Abstract: Granular cell tumor (GCT) is a rare benign soft tissue tumor with nonspecific clinical manifestations, leading to frequent misdiagnosis. We retrospectively analyzed the clinical, histopathological and immunohistochemical features of 4 cases of cutaneous GCT diagnosed at Dalian Dermatosis Hospital from January 2020 to January 2025, to improve its recognition and management. All 4 patients were female, aged 35-50 years with a mean age of 42.25 years; the disease course ranged from 1 to 4 years with an average of 2 years. The lesions were located on the vulva, scalp, posterior neck and abdomen, with a mean tumor diameter of approximately 2.5 cm, and 2 cases were accompanied by pain.
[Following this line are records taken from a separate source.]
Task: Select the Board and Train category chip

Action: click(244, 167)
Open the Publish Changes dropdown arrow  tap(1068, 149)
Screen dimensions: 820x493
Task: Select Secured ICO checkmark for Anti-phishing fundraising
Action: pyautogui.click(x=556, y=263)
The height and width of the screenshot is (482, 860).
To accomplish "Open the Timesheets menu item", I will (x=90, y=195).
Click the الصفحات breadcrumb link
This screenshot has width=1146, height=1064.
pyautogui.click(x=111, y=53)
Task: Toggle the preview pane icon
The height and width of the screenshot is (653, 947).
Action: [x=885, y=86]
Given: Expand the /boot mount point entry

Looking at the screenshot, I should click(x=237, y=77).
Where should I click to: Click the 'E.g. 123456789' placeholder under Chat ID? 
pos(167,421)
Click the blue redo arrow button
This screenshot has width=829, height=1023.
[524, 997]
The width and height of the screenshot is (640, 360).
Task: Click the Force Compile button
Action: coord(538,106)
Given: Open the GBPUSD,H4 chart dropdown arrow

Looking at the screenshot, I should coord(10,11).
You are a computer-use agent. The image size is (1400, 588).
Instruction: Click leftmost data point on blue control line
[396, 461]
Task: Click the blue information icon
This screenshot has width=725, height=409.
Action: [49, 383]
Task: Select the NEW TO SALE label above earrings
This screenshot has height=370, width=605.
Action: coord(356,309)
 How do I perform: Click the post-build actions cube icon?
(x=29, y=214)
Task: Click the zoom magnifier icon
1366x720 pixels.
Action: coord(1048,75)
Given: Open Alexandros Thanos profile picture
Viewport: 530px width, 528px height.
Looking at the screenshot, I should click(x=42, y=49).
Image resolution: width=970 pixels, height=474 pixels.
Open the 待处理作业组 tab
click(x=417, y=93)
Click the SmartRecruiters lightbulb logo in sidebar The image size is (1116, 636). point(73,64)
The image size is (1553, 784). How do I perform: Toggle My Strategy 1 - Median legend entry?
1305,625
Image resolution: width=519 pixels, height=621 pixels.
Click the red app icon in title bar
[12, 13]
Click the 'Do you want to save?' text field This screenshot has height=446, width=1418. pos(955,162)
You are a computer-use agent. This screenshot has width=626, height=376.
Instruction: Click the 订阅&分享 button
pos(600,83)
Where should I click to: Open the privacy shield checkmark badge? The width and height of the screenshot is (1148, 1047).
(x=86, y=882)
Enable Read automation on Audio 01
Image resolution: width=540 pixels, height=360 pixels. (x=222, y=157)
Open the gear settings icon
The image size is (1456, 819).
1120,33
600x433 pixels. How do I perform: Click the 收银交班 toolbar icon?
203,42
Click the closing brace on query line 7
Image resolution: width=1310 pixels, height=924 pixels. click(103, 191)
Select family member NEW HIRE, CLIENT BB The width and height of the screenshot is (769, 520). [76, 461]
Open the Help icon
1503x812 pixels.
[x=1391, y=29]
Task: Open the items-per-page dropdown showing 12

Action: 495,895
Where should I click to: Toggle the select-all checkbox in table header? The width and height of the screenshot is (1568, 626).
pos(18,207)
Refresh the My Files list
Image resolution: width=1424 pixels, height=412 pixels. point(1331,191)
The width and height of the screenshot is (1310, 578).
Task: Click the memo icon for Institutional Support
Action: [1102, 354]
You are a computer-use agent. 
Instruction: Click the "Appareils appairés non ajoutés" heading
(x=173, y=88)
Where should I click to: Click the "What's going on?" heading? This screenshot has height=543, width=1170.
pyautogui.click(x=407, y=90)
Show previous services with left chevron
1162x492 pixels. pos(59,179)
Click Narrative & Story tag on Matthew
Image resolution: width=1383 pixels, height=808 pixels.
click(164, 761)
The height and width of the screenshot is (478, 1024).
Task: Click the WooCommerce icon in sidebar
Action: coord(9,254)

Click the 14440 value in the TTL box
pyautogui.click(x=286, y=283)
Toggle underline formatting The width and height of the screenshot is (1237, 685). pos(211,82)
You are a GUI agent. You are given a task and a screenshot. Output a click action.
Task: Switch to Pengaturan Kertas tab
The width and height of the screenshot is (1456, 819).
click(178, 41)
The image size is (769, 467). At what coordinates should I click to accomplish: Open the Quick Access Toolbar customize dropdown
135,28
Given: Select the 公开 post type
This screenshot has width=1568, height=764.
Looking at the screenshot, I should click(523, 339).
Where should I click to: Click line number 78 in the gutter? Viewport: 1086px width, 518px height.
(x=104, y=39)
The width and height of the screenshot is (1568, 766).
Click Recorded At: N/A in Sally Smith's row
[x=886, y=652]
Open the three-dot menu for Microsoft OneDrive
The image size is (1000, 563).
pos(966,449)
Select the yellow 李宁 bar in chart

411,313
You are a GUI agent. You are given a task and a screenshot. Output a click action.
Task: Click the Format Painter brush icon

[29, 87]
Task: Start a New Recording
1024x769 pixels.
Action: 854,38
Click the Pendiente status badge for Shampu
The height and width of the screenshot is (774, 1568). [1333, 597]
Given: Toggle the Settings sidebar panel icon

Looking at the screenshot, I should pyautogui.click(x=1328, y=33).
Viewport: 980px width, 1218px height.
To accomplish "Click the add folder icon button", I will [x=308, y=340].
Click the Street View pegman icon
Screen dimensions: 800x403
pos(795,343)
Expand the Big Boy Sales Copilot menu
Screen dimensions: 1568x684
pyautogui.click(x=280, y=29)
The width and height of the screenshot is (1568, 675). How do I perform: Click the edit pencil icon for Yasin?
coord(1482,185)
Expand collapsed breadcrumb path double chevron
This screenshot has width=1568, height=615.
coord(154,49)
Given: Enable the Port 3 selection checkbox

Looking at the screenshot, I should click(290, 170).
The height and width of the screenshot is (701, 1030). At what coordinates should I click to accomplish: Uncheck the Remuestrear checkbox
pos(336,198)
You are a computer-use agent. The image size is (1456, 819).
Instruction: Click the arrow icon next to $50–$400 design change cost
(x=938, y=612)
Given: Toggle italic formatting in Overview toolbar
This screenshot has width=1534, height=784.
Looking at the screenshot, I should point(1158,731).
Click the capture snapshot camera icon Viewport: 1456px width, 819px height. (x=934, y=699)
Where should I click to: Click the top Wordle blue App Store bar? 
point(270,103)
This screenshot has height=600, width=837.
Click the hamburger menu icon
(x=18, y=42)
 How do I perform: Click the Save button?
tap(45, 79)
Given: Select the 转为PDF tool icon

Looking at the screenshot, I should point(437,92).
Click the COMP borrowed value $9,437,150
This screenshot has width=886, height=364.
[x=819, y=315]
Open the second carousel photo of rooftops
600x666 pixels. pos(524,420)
Histopathology showed that tumor cells were diffusely distributed in sheets, nests or cords, with polygonal or oval cells, small nuclei, and abundant cytoplasm rich in eosinophilic granules. Immunohistochemical staining revealed that all 4 cases were positive for S-100, SOX10, CD68 and Vimentin, and negative for Desmin, MelanA and CK (AE1/AE3), with a Ki-67 proliferation index of ＜5%. All patients underwent complete surgical resection, and no recurrence was observed during the follow-up period of 12-37 months.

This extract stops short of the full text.